In fact no effort. This is seriously a joke. I have reported the matter to Telkom and all the techie could say was that international bandwidth is the problem and that I should hang in there because from time to time Telkom adds to the bandwidth and then I might get my advertised speeds. The jokers at Telkom are obviously waiting for the results of their 1 November increase to artificially make more bandwidth available. At least when we pay their exorbitant rates, we should be able to expect it to be at the speeds that we subscribe to?

Here is my link:
http://www.tcpiq.com/tcpIQ/LineSpee...ountryId=196&ConnectionId=11300&UserId=171868
 
I also almost always get an average of 700-800kb/s download speed althought upload is 21kb/s (not KB)
 
The only time I ever got ADVERTISED speeds on ADSL 1024 was when I had the Freeproxy from Clipse and when I test on the TELKOM site. The other cases were generally a fluke of very short duration. I am now on ADSL512 and my average downloads in not far worse than on ADSL1024. So the extra cost is not worth it. Due to the cap I download over SAT and thus save Telkom "badwidth" thus I wait much longer but thats life!
 
on 192 and 384 you actually (more often than not) get more than you pay for. runs at close to line speed i.e 320kbps and 512kbps respectively. on 512 and 1024 you get approximately what you pay for. which is why i would recommend anyone interested in adsl to go for the 384 package
 
The 384 package is definitly the best value for money - and if you lucky you could find yourself getting 512 speeds

I have used it for 6 months now and other than one period of about 10 days when my speed on the speedtests dropped to about 40kB/s I have averaged between 52 and 57kB/s
 
brendon9x said:
This is a South African fallacy. I lived in the UK for four years and have had ADSL over there for 3 and my experience was that the speed was almost always as advertised. These tests only show a two week period, but in that time best effort equates to "about 10% of the time".

That site (tcpiq) makes interesting reading. You can compare South Africa to other countries. Try and and find a country with a worse average download speed. Really, its quite difficult.

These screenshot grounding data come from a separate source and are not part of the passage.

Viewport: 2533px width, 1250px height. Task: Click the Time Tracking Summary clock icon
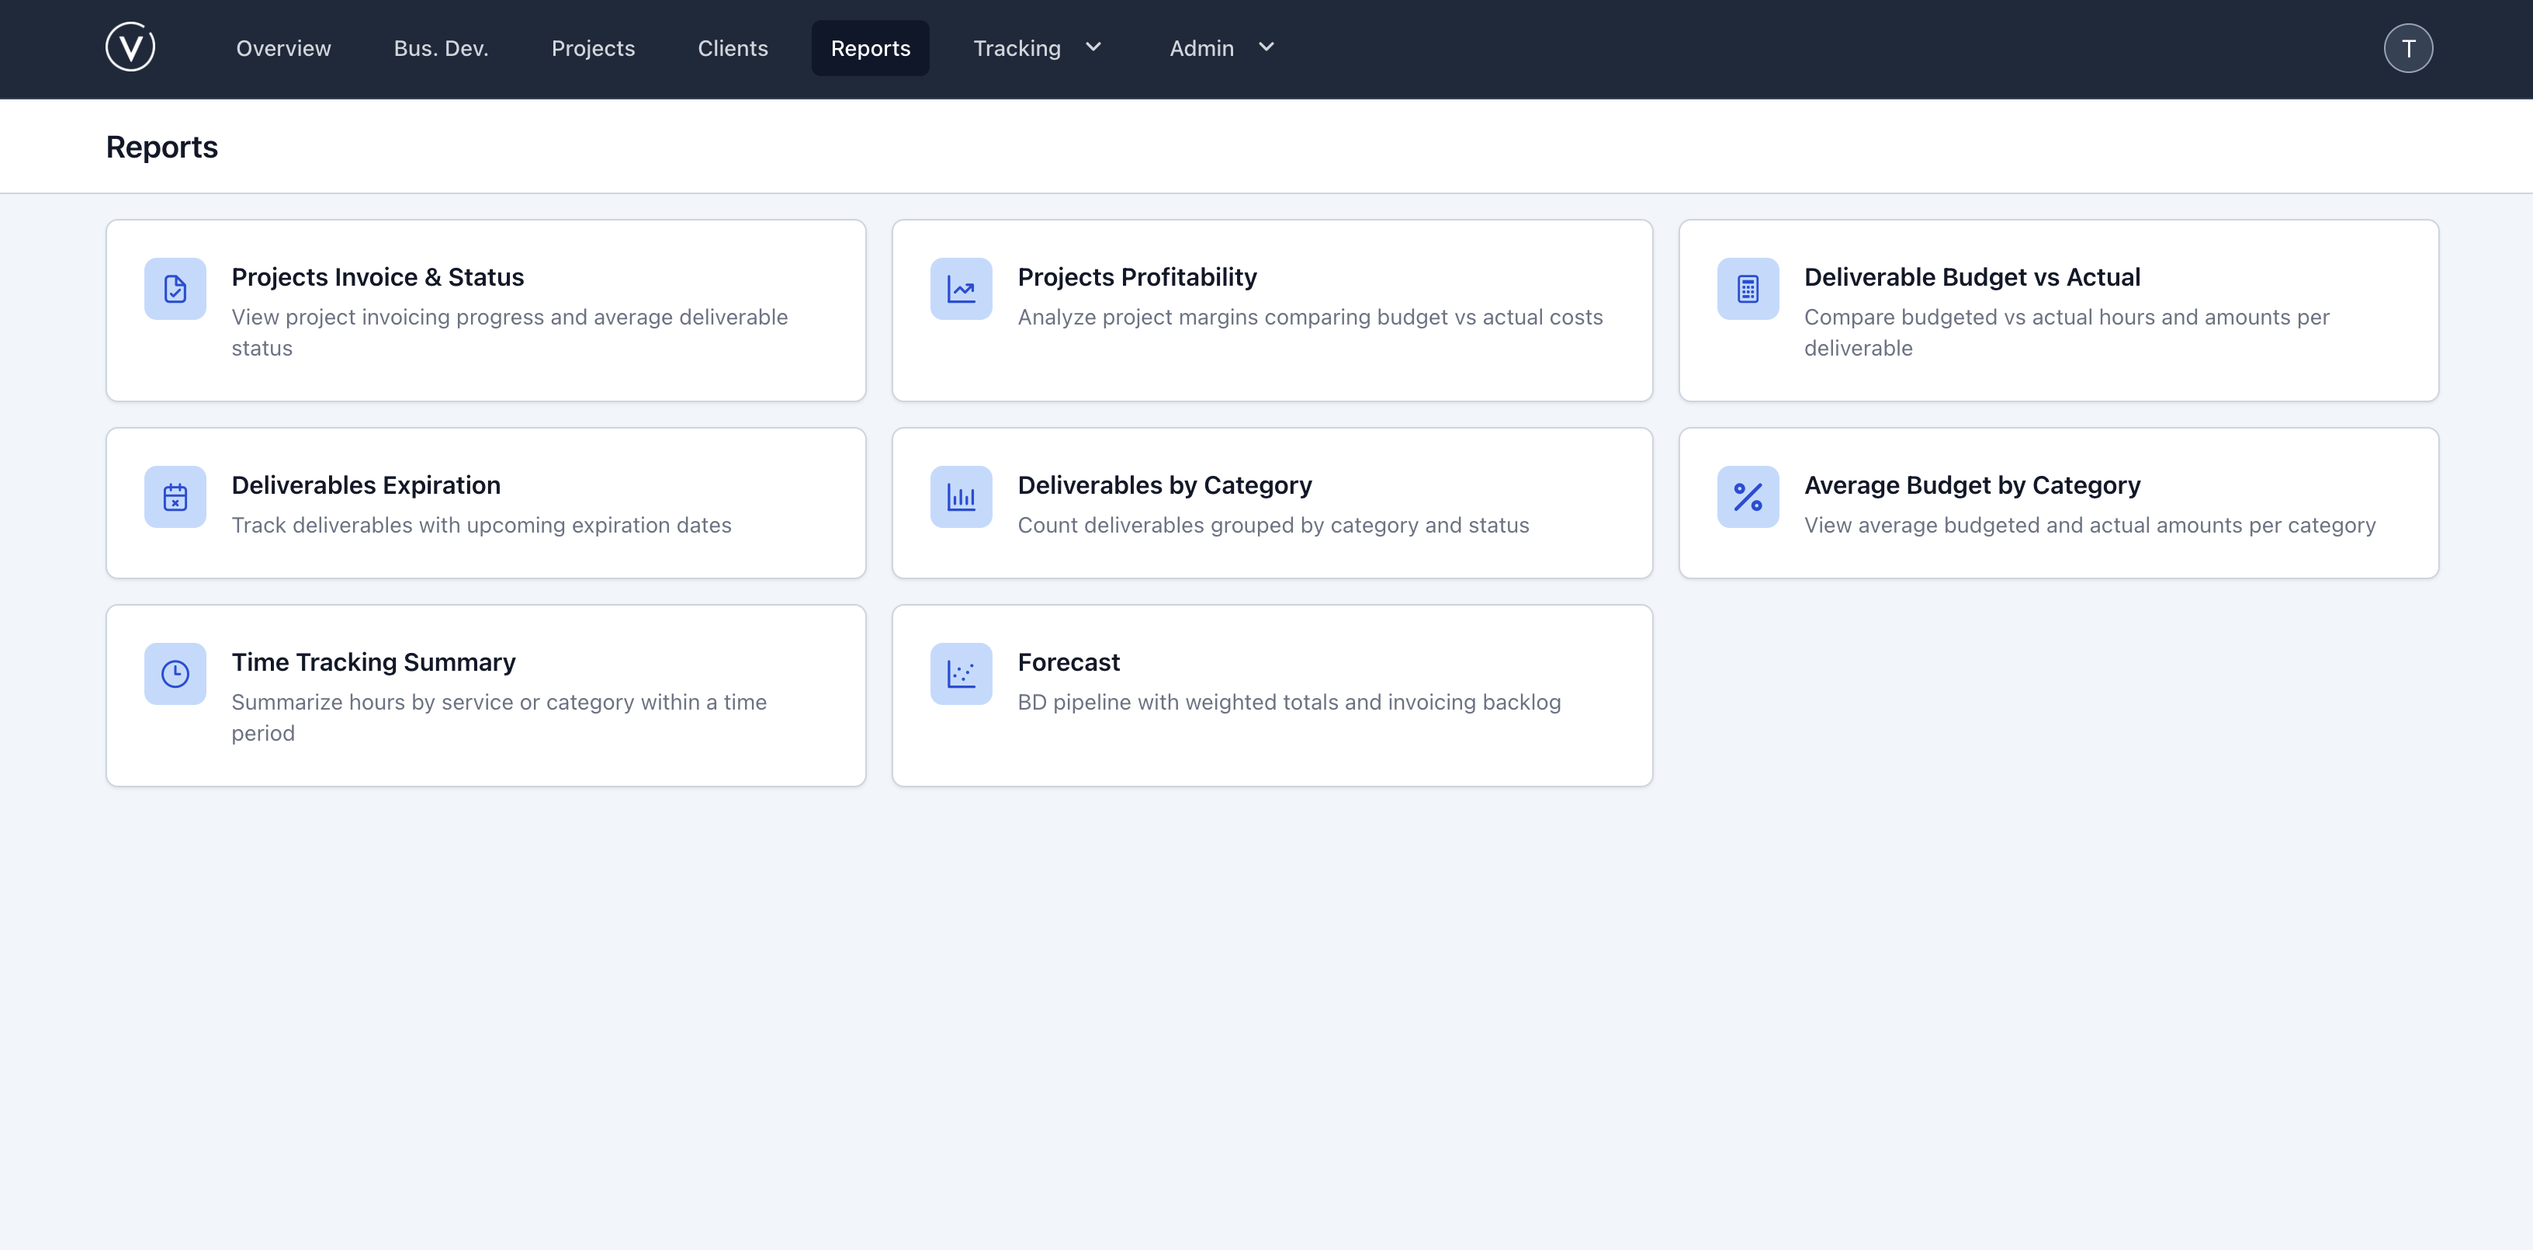[x=174, y=674]
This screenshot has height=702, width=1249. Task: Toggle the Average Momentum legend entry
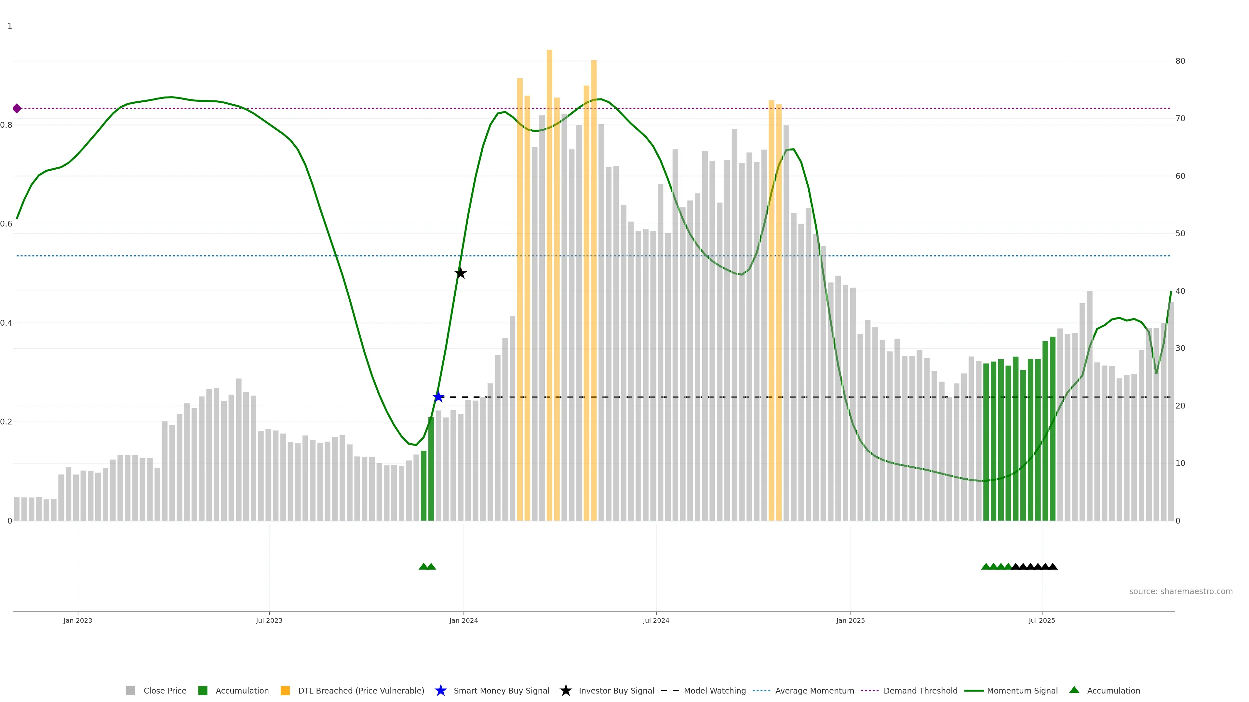(814, 690)
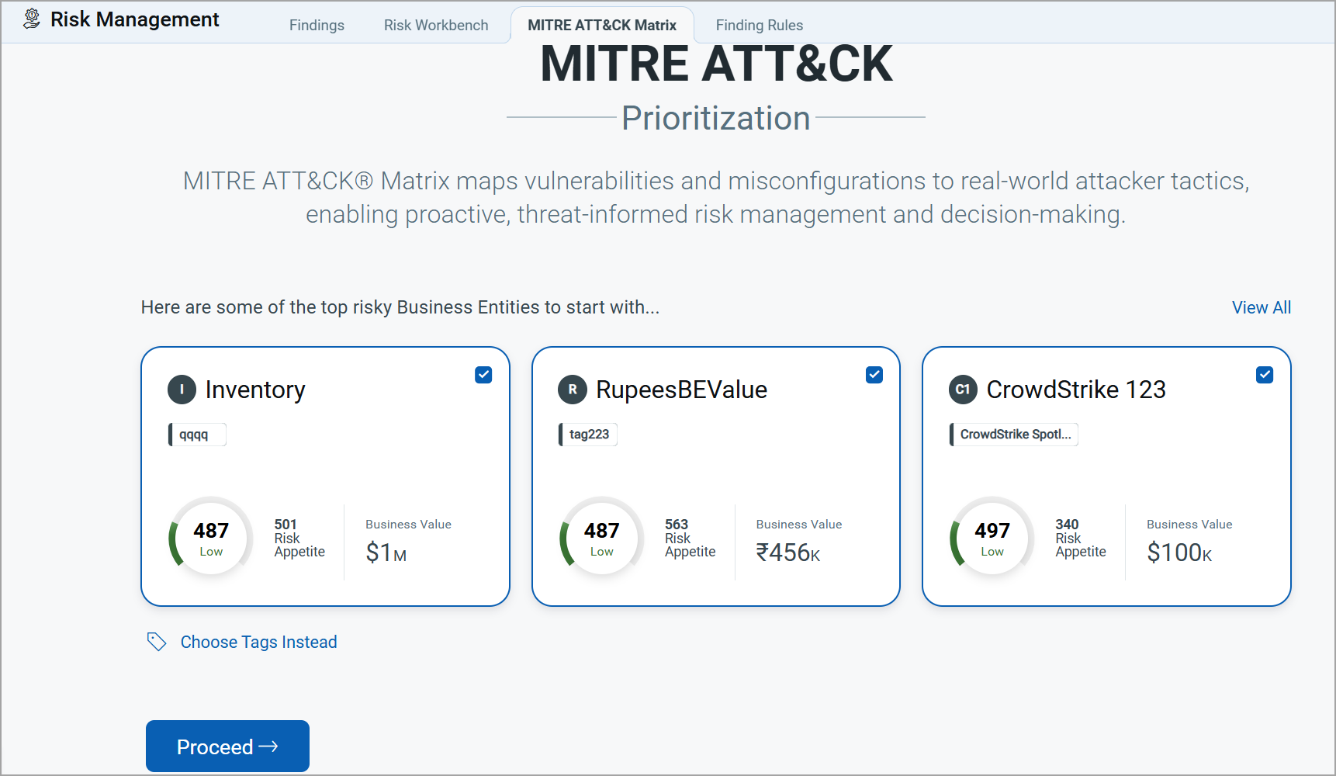Click the tag223 chip on RupeesBEValue
1336x776 pixels.
coord(587,435)
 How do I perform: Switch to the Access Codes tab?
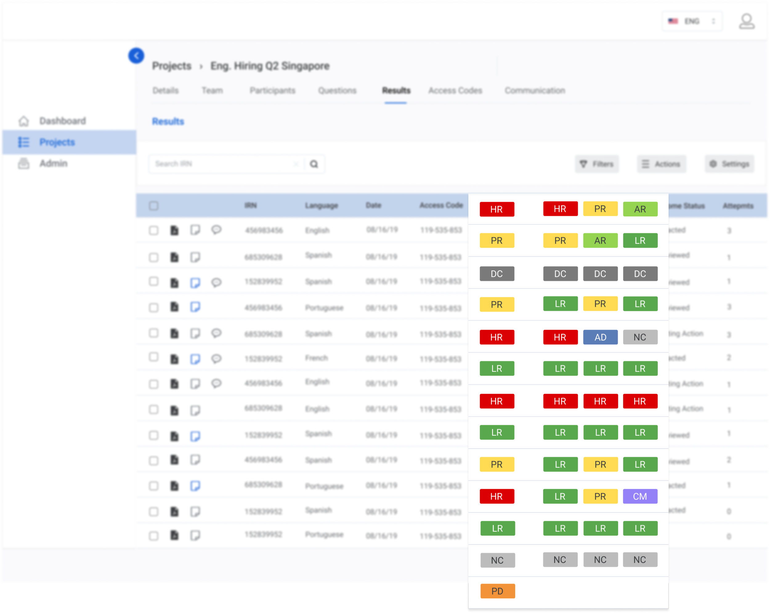tap(455, 91)
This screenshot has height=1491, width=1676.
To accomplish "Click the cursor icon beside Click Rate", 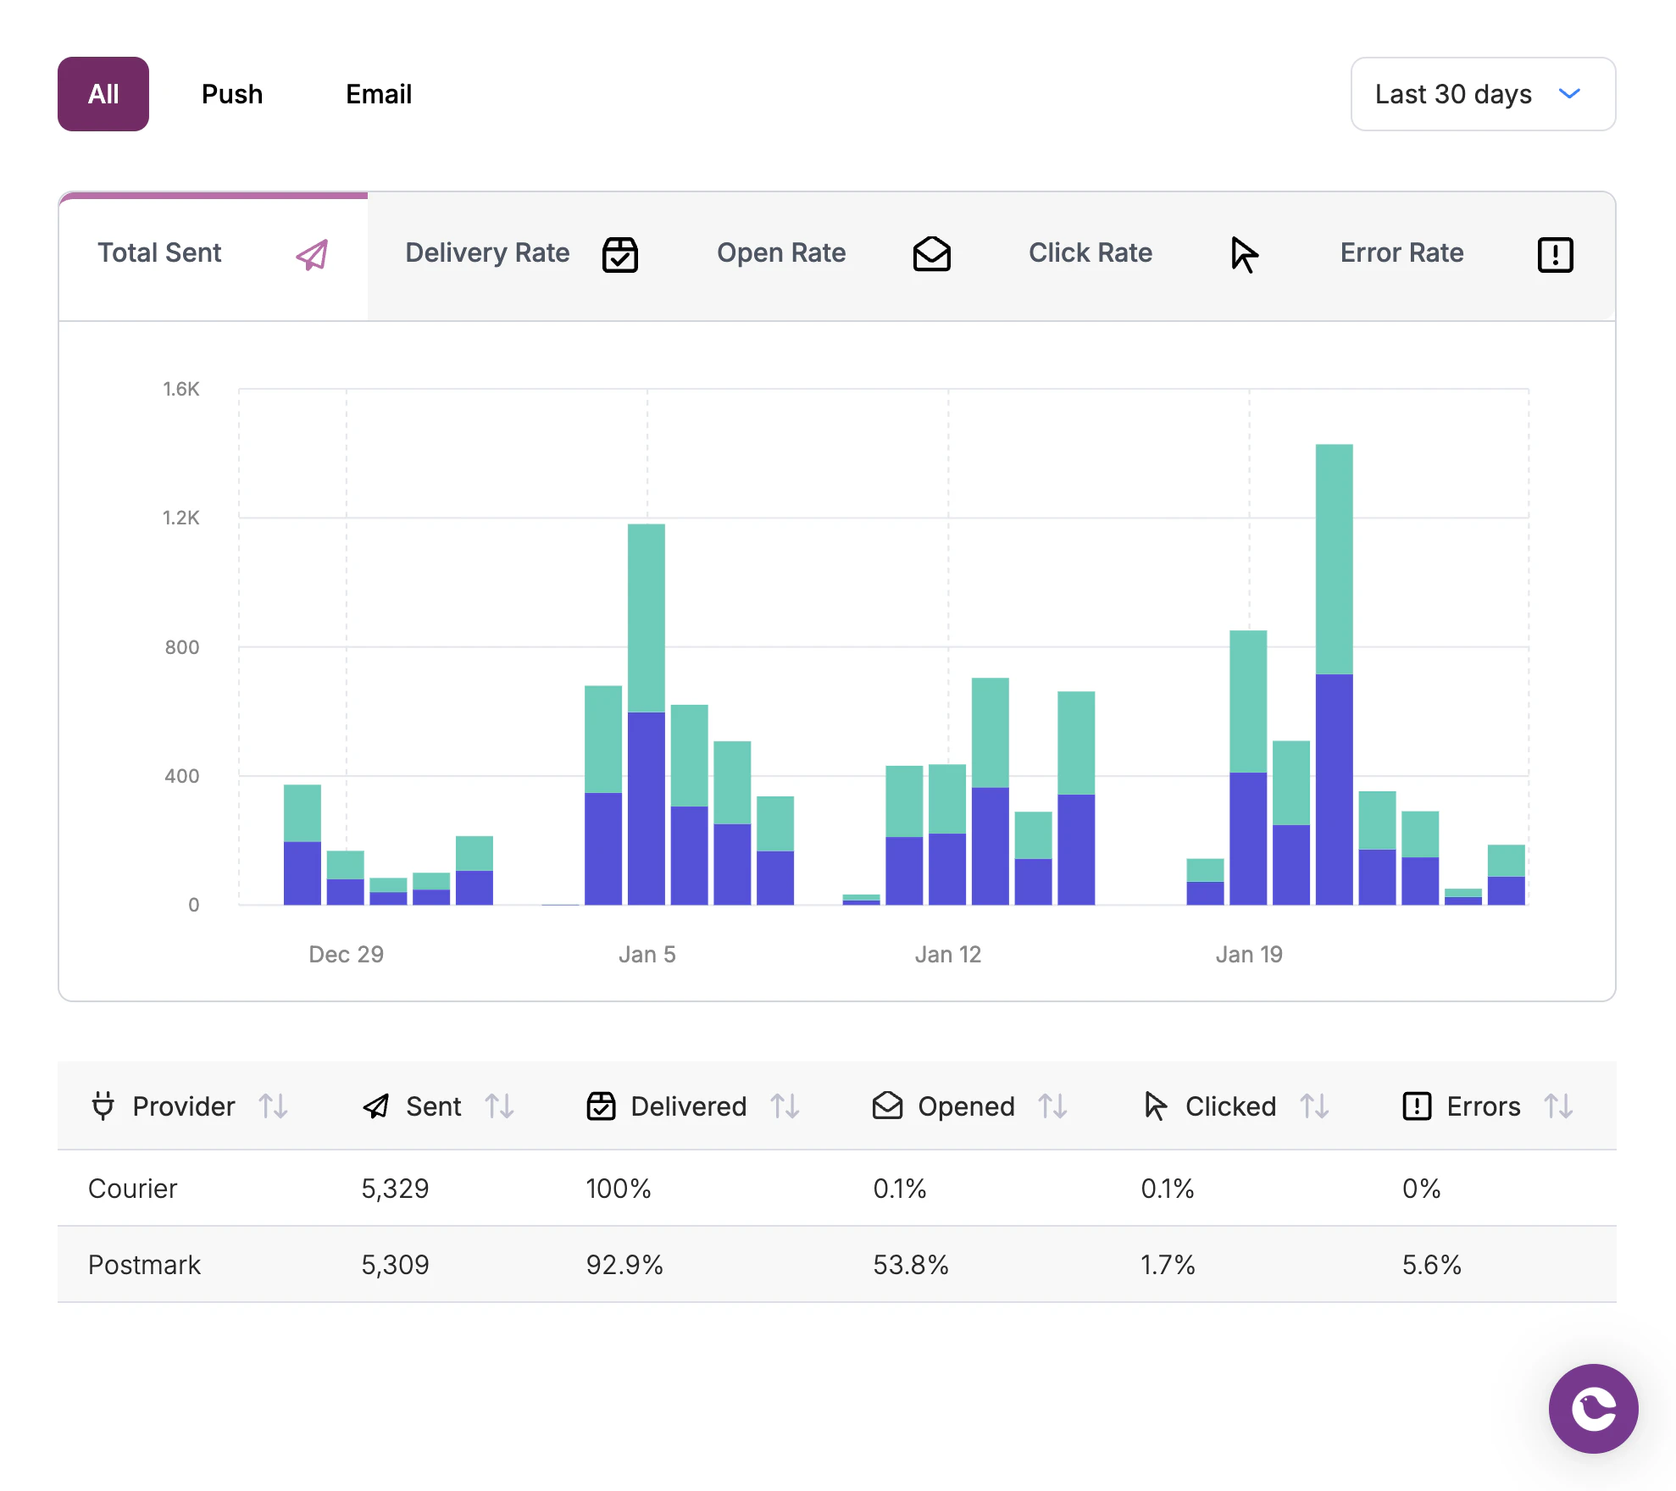I will 1244,253.
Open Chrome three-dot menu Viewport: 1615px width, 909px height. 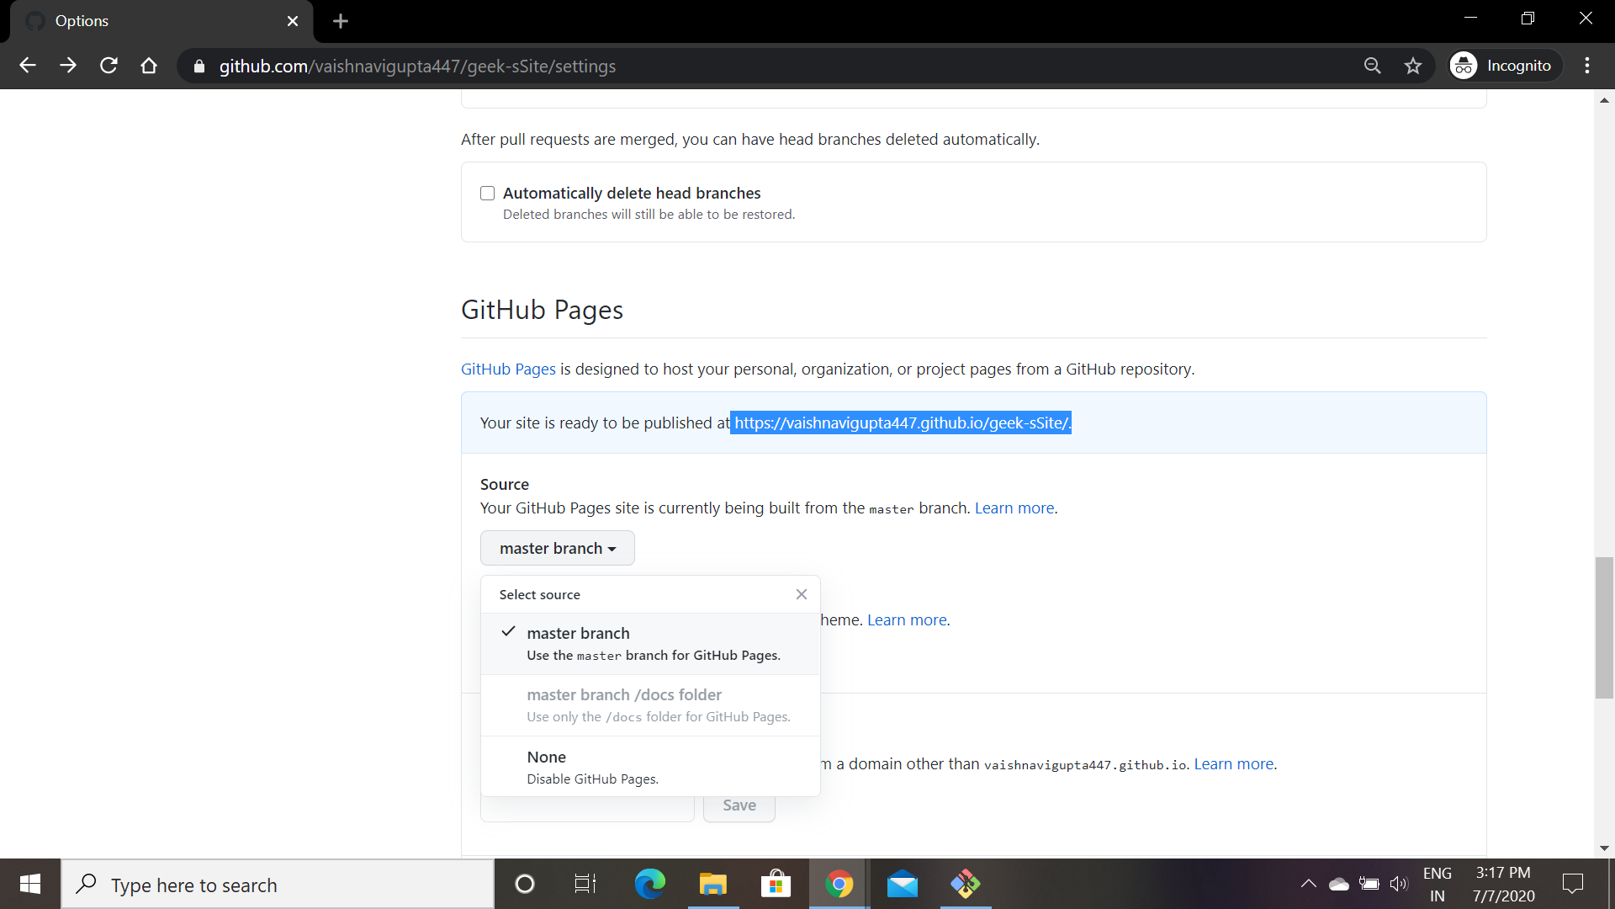1586,66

I was quite surprised to find that Afghanistan, Ghana, Egypt and Iraq have higher average download speeds. I'll concede that this benchmark isn't scientific and not everyone will believe it. But it does largely coincide with my subjective perceptions and many other users.

Regards,
Brendon.

south africans are being all types of ripped off but not enough people (with the correct skin colour) are compalining.
 
The nice lady from Telkom phoned me as well, wanting to inform me of their new 'fast' service. To this I replied that I mainly use the service for international browsing and gaming and asked her if she (Telkom) can guarantee me faster speeds on this new service.

She politely said no and went away....
 
I must say the 1024k service for me is exactly double the speed of my 512k, but I only get those speeds using a download manager that makes several connections to the same site. One connection gets slightly faster than a 512k line.